What you need to do:
From the entries below, copy out every line with "will" in it.

Records provided:

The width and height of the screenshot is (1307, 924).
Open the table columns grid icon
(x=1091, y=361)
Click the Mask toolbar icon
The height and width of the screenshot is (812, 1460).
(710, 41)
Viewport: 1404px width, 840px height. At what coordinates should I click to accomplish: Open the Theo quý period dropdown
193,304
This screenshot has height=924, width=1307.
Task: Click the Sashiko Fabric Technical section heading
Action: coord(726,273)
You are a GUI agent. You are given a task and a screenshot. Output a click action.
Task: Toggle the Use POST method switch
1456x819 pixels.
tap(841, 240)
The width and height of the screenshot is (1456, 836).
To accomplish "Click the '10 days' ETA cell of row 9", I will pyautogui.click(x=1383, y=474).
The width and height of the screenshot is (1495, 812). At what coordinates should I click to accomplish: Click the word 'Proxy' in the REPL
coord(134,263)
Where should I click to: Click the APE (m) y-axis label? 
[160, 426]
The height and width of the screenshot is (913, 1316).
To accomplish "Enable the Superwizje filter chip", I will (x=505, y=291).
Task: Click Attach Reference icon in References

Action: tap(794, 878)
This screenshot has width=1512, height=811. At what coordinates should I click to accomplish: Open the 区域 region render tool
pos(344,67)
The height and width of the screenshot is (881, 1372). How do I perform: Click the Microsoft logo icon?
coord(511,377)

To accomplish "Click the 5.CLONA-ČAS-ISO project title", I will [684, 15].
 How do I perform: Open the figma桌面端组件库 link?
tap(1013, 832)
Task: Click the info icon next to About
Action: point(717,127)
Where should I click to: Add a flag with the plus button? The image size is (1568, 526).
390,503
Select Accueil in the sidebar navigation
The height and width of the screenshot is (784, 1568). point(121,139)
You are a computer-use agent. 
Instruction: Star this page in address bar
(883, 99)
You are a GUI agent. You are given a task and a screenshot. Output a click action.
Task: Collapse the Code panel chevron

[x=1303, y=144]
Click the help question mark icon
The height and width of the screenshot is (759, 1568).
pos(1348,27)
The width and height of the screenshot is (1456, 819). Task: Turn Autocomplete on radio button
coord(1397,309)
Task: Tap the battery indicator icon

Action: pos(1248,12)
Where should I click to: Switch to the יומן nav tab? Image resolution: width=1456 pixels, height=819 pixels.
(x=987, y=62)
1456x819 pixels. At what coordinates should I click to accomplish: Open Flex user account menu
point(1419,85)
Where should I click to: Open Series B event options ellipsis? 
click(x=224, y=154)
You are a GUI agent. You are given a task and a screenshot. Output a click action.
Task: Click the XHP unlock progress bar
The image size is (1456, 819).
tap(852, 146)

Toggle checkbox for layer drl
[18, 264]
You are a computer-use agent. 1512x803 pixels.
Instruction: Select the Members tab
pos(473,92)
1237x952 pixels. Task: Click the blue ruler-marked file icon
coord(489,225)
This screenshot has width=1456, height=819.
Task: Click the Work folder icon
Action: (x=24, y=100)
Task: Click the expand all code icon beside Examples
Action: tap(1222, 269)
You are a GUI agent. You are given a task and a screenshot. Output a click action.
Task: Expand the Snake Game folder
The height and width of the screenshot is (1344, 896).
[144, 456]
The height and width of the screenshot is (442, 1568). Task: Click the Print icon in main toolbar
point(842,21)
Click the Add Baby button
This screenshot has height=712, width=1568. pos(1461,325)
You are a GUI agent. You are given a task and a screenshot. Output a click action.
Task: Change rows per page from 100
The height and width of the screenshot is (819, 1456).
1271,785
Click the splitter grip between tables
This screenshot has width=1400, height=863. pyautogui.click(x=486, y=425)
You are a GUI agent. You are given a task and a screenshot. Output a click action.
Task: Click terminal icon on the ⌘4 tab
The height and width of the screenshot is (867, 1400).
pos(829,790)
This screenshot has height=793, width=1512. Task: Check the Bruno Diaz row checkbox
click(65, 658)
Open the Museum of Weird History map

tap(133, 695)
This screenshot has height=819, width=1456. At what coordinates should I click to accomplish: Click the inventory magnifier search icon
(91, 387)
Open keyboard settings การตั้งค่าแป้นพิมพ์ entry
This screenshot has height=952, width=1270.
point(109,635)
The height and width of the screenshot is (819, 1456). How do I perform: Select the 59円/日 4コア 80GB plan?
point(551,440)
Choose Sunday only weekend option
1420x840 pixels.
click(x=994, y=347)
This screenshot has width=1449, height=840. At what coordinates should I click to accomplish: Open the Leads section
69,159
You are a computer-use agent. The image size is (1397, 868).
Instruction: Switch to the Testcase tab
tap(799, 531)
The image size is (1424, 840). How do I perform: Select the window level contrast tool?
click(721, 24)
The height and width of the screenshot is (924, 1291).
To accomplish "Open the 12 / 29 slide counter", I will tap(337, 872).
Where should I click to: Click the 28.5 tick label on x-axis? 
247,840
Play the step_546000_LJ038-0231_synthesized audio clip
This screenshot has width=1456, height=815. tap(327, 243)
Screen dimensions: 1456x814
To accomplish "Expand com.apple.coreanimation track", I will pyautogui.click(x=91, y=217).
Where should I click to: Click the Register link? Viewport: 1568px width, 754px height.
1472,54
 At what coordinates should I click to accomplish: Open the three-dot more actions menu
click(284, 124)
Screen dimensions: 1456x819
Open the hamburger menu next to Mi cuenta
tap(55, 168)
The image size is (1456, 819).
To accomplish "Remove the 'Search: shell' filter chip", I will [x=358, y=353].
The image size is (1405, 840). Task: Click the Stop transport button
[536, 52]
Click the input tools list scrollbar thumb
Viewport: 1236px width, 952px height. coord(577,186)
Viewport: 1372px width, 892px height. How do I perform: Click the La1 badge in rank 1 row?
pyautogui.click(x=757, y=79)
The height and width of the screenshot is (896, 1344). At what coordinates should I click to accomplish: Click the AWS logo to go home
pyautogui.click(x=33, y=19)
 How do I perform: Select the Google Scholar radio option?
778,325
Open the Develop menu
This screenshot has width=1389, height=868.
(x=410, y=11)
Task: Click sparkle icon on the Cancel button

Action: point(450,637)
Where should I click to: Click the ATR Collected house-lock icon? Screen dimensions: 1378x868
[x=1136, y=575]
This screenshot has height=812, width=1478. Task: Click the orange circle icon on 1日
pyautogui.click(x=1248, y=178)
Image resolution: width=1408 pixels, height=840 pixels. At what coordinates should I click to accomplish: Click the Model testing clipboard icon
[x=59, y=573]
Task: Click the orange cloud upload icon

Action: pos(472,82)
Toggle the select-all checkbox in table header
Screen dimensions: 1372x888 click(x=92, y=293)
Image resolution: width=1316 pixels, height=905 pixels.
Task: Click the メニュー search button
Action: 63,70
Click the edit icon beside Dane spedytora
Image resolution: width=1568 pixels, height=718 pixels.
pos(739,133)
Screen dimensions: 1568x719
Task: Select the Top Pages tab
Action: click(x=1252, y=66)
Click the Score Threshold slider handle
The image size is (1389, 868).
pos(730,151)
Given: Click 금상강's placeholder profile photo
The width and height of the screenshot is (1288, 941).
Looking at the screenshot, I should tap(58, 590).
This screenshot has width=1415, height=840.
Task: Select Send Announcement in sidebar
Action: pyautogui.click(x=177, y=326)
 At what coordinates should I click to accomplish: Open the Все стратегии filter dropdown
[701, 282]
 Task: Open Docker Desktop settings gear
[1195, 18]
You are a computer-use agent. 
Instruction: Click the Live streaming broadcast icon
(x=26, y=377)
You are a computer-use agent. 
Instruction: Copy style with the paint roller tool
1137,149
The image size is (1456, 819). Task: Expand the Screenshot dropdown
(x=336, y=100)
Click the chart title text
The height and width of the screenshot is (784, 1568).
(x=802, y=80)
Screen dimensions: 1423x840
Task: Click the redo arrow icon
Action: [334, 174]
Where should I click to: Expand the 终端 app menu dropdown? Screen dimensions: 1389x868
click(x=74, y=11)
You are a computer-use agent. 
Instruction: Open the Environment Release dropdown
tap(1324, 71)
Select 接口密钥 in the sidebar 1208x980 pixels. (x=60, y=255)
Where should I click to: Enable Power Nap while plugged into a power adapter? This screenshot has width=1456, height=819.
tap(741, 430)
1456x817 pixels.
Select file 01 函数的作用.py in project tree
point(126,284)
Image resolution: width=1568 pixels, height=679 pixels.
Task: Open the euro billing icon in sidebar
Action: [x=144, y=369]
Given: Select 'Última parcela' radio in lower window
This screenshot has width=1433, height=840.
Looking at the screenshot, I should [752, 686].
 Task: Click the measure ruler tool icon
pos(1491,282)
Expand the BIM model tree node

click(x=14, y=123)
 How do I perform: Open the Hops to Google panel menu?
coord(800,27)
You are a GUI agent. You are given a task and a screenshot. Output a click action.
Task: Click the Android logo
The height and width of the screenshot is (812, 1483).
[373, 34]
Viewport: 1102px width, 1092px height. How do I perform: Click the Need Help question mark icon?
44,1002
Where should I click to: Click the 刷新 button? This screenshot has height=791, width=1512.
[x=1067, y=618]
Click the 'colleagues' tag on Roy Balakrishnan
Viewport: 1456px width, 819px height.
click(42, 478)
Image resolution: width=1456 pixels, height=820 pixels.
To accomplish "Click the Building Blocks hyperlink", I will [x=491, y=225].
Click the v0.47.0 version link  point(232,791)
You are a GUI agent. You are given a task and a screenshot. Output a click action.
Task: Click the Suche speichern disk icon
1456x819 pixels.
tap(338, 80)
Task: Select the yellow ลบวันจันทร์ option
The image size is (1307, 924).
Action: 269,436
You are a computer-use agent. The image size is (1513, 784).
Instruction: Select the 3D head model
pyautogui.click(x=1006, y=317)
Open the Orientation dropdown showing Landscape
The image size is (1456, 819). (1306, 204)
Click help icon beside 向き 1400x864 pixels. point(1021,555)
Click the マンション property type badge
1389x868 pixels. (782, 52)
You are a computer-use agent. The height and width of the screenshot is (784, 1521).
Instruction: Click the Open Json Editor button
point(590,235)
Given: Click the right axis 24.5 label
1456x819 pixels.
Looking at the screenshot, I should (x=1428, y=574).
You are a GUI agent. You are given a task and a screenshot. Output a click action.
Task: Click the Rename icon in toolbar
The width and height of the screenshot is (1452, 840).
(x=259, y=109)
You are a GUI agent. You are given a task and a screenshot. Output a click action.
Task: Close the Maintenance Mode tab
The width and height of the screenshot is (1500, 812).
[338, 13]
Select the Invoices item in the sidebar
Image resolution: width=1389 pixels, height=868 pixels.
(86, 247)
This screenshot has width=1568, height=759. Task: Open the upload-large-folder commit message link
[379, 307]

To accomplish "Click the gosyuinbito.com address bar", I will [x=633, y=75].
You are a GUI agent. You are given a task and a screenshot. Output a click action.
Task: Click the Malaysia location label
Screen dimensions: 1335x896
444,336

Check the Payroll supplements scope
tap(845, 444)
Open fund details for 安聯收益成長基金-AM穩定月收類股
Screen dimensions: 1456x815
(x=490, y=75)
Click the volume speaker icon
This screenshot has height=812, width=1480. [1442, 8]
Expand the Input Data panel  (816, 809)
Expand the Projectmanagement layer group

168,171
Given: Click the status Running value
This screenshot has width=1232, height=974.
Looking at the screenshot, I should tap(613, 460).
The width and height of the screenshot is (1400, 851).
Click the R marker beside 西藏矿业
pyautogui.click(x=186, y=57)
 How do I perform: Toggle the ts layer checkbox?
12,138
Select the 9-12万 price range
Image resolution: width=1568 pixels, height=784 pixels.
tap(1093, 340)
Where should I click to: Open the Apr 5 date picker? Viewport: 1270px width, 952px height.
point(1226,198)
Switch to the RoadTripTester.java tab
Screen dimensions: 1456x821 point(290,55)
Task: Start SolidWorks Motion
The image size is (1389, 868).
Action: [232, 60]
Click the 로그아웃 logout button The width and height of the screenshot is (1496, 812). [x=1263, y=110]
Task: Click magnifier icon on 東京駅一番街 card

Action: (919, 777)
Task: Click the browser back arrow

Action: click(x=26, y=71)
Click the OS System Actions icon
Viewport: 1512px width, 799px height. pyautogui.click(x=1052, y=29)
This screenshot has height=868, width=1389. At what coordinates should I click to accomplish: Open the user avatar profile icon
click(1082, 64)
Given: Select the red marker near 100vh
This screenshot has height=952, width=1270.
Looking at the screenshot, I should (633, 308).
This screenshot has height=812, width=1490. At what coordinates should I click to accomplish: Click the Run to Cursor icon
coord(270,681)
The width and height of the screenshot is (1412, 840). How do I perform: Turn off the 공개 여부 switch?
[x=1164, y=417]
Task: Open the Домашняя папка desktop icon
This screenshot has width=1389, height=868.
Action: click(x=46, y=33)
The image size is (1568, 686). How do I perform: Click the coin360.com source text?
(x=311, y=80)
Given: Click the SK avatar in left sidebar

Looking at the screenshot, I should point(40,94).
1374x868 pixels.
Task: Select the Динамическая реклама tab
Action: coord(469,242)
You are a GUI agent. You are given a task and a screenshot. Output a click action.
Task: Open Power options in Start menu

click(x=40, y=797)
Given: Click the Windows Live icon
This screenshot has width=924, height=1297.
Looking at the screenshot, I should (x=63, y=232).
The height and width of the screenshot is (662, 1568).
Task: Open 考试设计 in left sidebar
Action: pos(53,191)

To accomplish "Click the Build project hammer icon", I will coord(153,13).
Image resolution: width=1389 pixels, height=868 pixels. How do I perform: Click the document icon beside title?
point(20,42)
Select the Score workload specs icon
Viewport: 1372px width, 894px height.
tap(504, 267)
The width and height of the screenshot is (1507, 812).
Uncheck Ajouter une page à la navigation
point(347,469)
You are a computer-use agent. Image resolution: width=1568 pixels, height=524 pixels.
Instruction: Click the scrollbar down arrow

The answer:
To accomplish "Click the '10 days' ETA cell of row 9", I will pyautogui.click(x=1383, y=474).
To accomplish "Enable the Superwizje filter chip", I will (x=505, y=291).
To accomplish "Click the 5.CLONA-ČAS-ISO project title", I will [684, 15].
To accomplish "Open the 12 / 29 slide counter", I will tap(337, 872).
To accomplish "Expand com.apple.coreanimation track", I will pyautogui.click(x=91, y=217).
To accomplish "Remove the 'Search: shell' filter chip", I will [x=358, y=353].
To accomplish "Click the Building Blocks hyperlink", I will [x=491, y=225].
To accomplish "Click the gosyuinbito.com address bar", I will [x=633, y=75].
To accomplish "Click the Build project hammer icon", I will coord(153,13).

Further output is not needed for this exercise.